ソフィアの魔力も乗せた一撃だ。それなりにダメージがあって欲しいところだが。しかし、無情にもワイバーンにとどく前に焼け焦げて落ちてしまった。


「そんな……!?」


「遠距離はダメか、なら!!」


俺はワイバーンへと距離を詰める。瞳の色は光り、天使の翼が背中から生える。


今出来うる速度の攻撃。


霞食で瞬間的に肉体能力を上げた俺の拳は、ワイバーンの腹部にクリーンヒットした。鉄板を叩くような強い衝撃。強化をしていなければ、俺の拳が粉々になっていことだろう。

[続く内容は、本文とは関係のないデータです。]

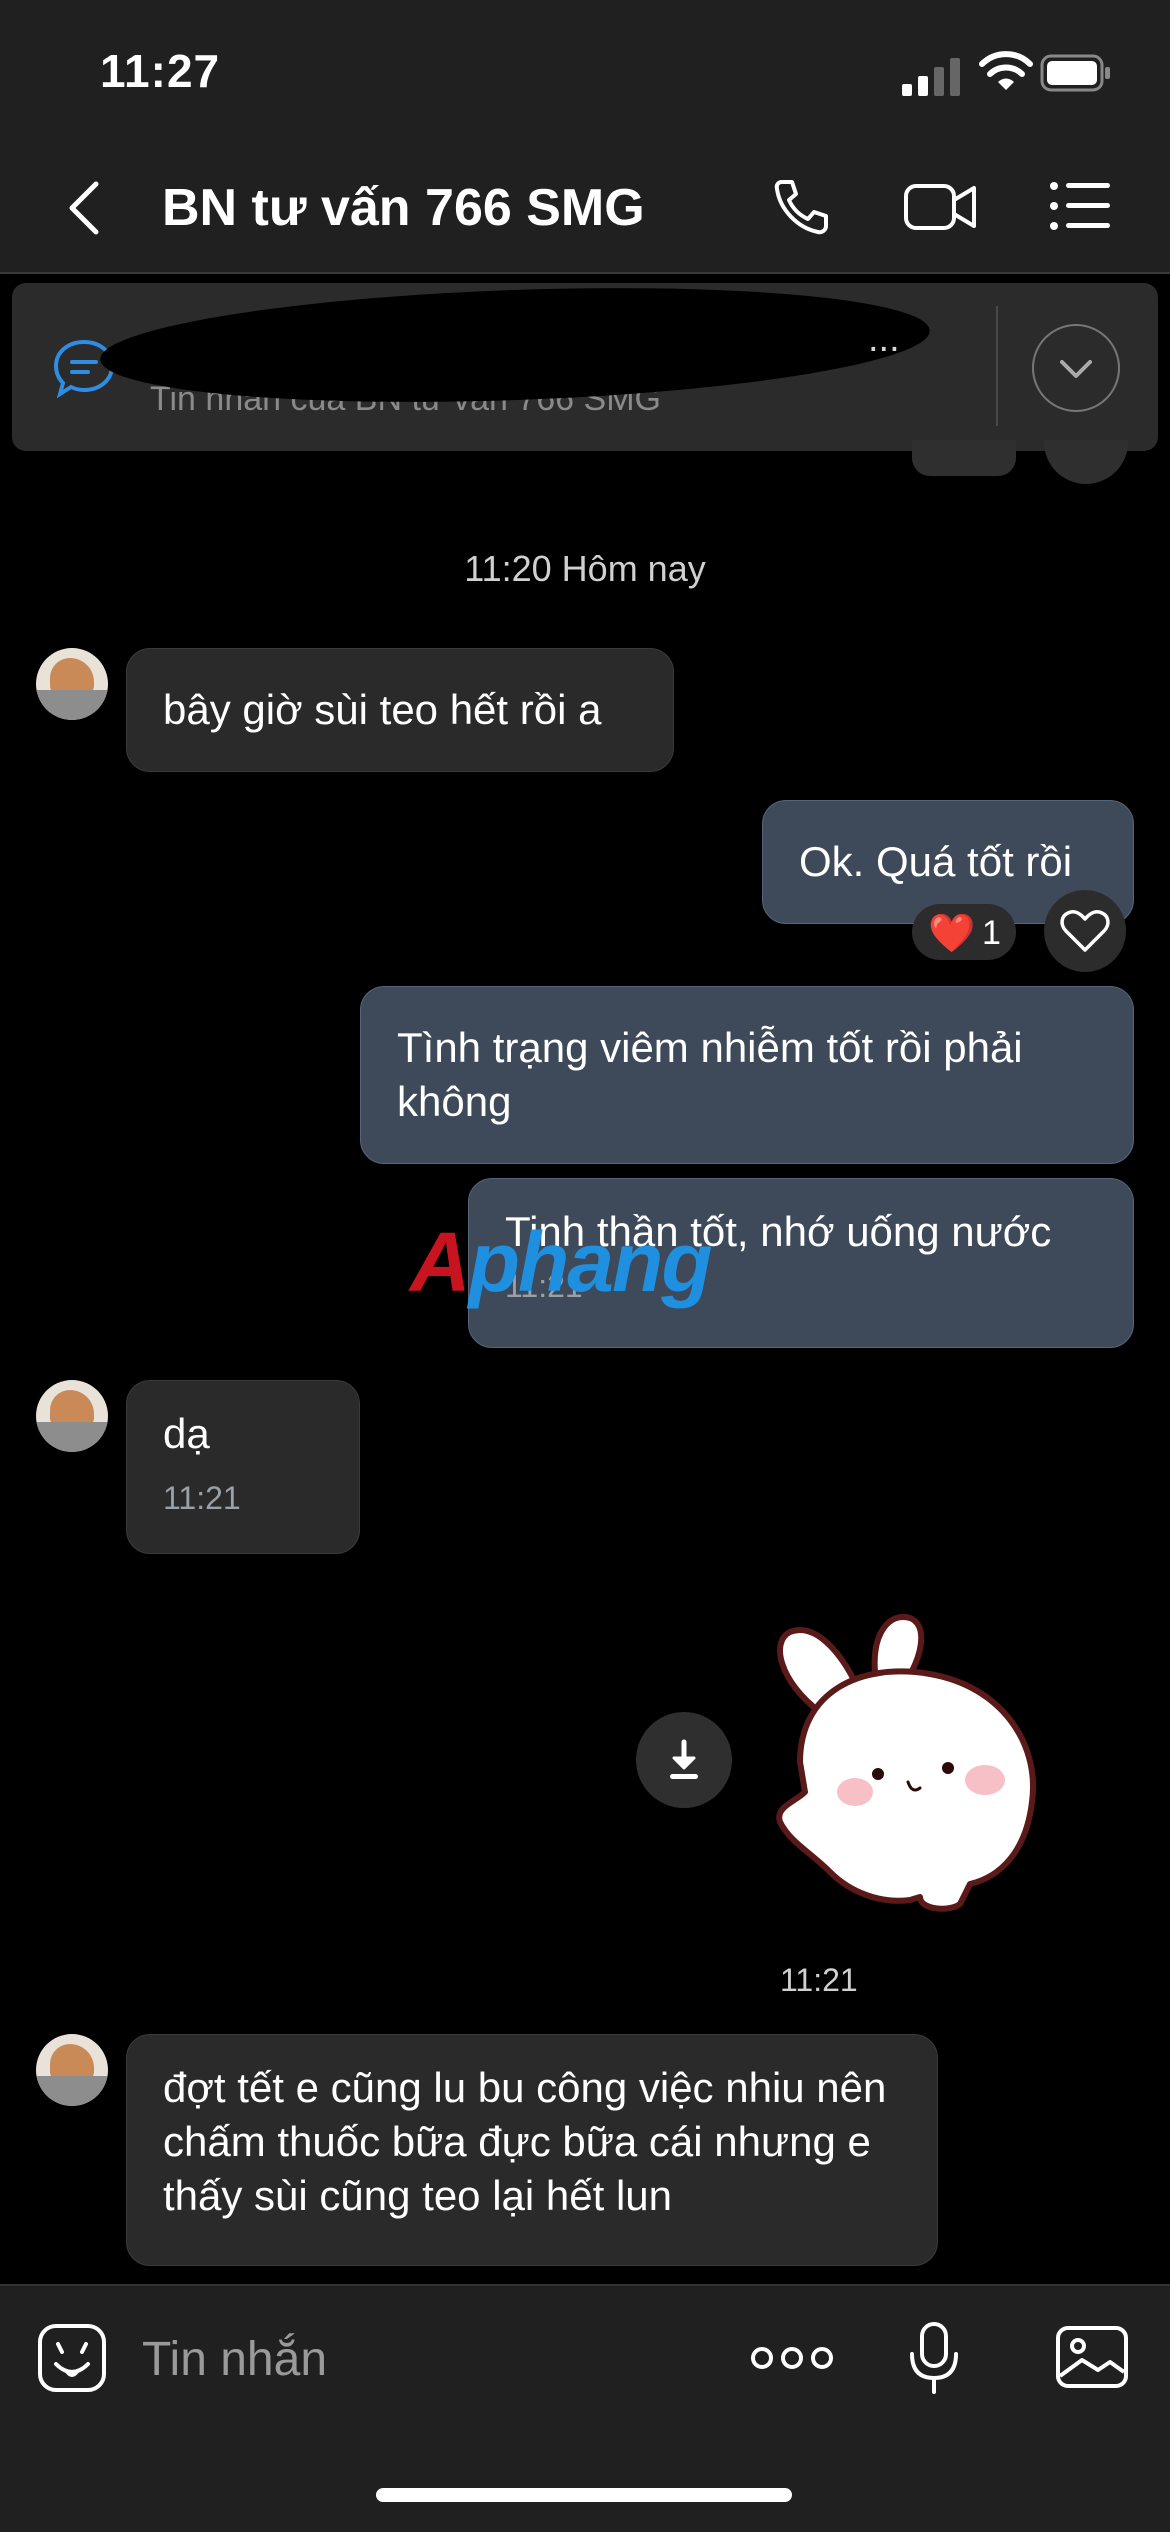 Image resolution: width=1170 pixels, height=2532 pixels. I want to click on reaction-badge: ❤️ 1, so click(964, 932).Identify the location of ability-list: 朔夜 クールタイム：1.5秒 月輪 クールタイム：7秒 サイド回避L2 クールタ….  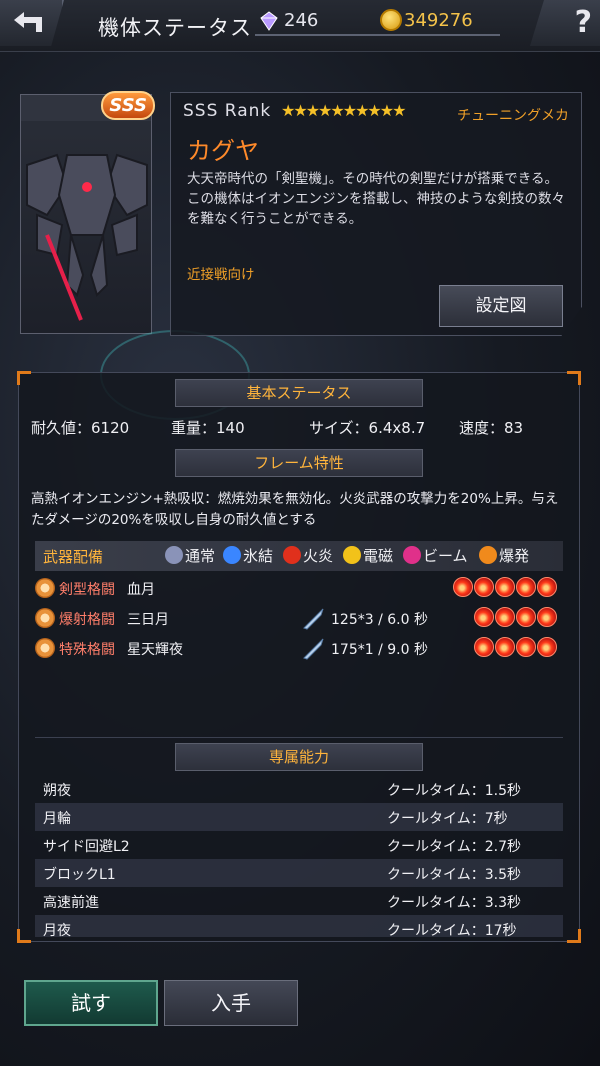
(299, 856).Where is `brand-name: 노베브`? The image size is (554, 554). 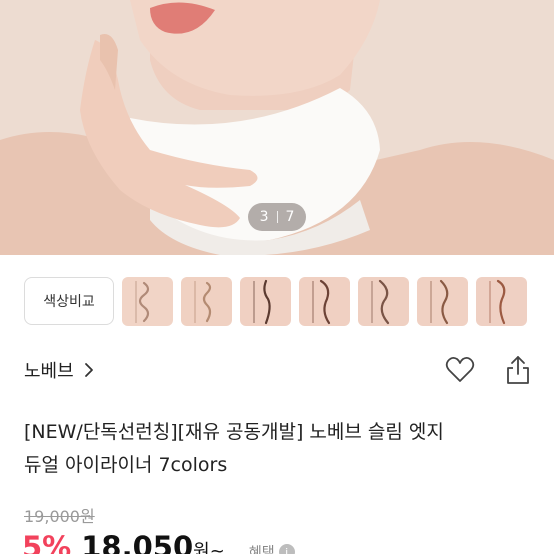
brand-name: 노베브 is located at coordinates (49, 372).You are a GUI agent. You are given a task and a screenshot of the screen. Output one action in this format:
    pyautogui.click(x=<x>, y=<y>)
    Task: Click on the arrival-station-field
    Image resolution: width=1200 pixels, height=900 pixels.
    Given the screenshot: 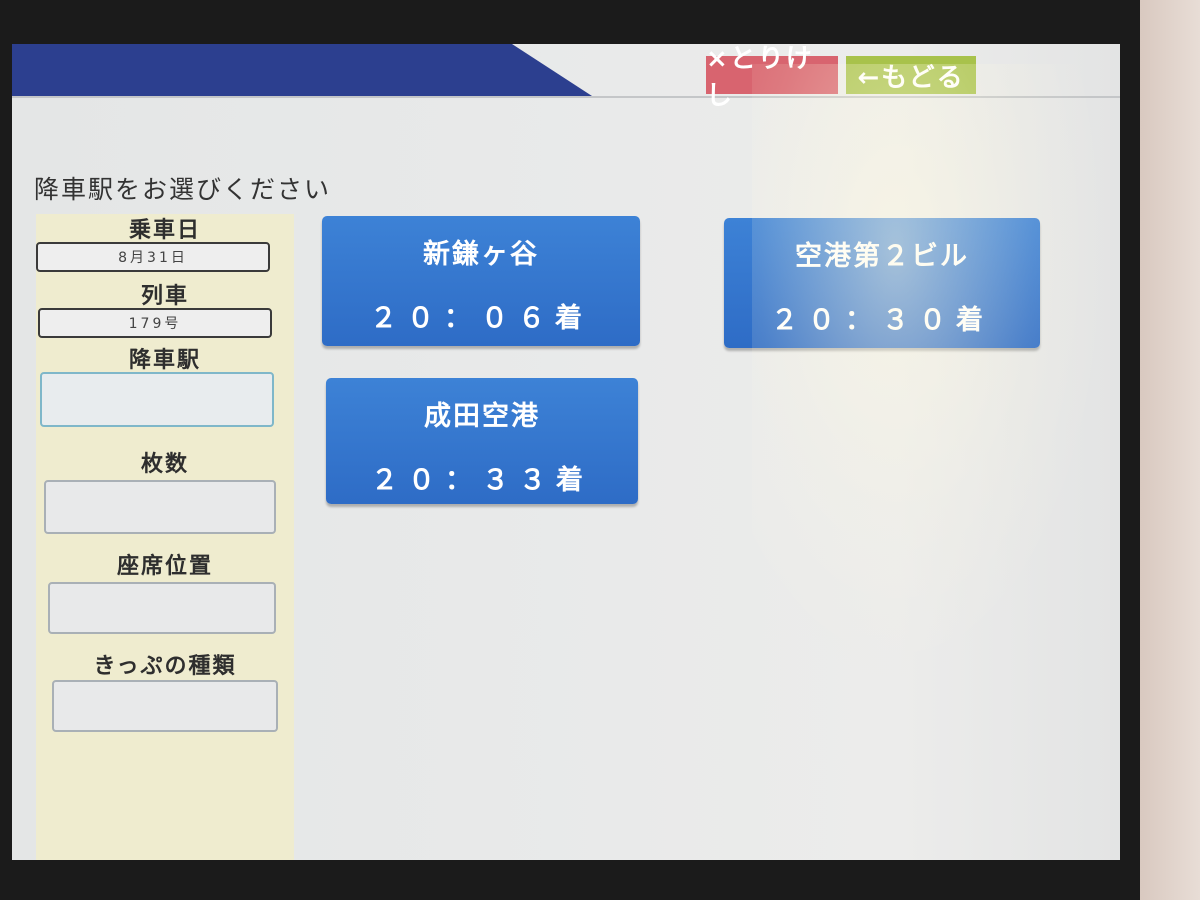 What is the action you would take?
    pyautogui.click(x=157, y=400)
    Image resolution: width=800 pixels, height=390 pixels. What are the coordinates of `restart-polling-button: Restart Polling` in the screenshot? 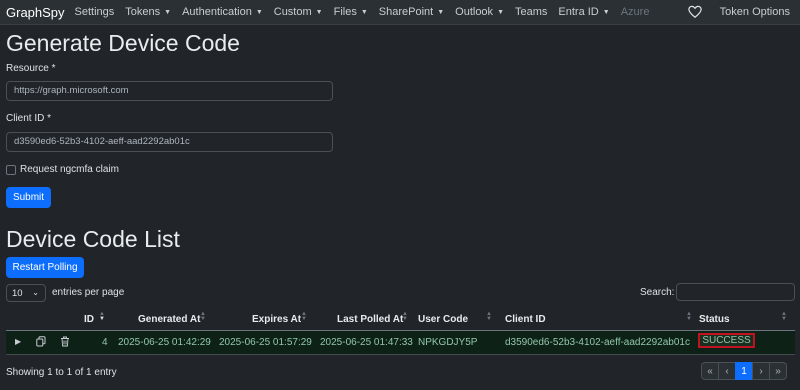 It's located at (45, 268).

衝撃をモロに食らい、少しのけぞった様子を見せるワイバーン。


「……良い、実に良い」


しかし、その手応えとは逆に、彼の顔は笑っていた。


「短期間で、この成長。実に素晴らしい」


ワイバーンは体を起こすと、満面の笑みを見せる。


「効いていないのか!?」


「物理的には、どうということはない。しかし、私は今最高の逸材に会えたことに興奮している」


ワイバーンはそう言うと、一番奥まで歩いていくと、祀られていた棺に手をかざす。それと同時に、大きな震動が立て続けに起き始める。


「なんだ……!?何をしたんだ!!?」


「仕上げだよ。ついに、バベル様復活の時が来たのだ!!」


ワイバーンは手を高らかに掲げ、神が下りてくるような大仰なポーズをとる。


「さぁ、バベル様復活の時を、皆で祝おうではないか」



◆◆◆◆◆



それと時を同じくして、地下最深部でも同様に異変が起きていた。


激しい横揺れが始まり、なにか只事ではない雰囲気を漂わせている。


「何、何が起きているの?」


「ここが崩壊でもするのか、激しい揺れだな」


「そんな。今ここが崩れては、私達は助かりませんわ」


「その通りだな、急いで上に上がった方がいいかもしれん」


ミュウは何かを感じ取ったように、しきりに後ろを気にしている。


「どうした、ミュウ」


「何か、後ろから近づいてきていない?」


その言葉は、あまりに漠然としていた。


「何かってなんですの?」


「わからないわ。けれど、さっき感じた不気味な何かが、こちらに近付いてきている」


レティはなにか反論しようとしたが、ミュウの言いたいことがわからないでもなかった。


首筋に、なにか不気味なものがまとわりつこうとしている感触。早くこの場から逃げた方がいい、体はそう告げていた。


シェイド、ミュウ、レティの3人は同時に背後を振り返る。


そこには、鉄の扉が開け放たれ、暗い穴の底から這い出てきた闇が少しずつ、少しずつ彼女達に迫ってきているのであった。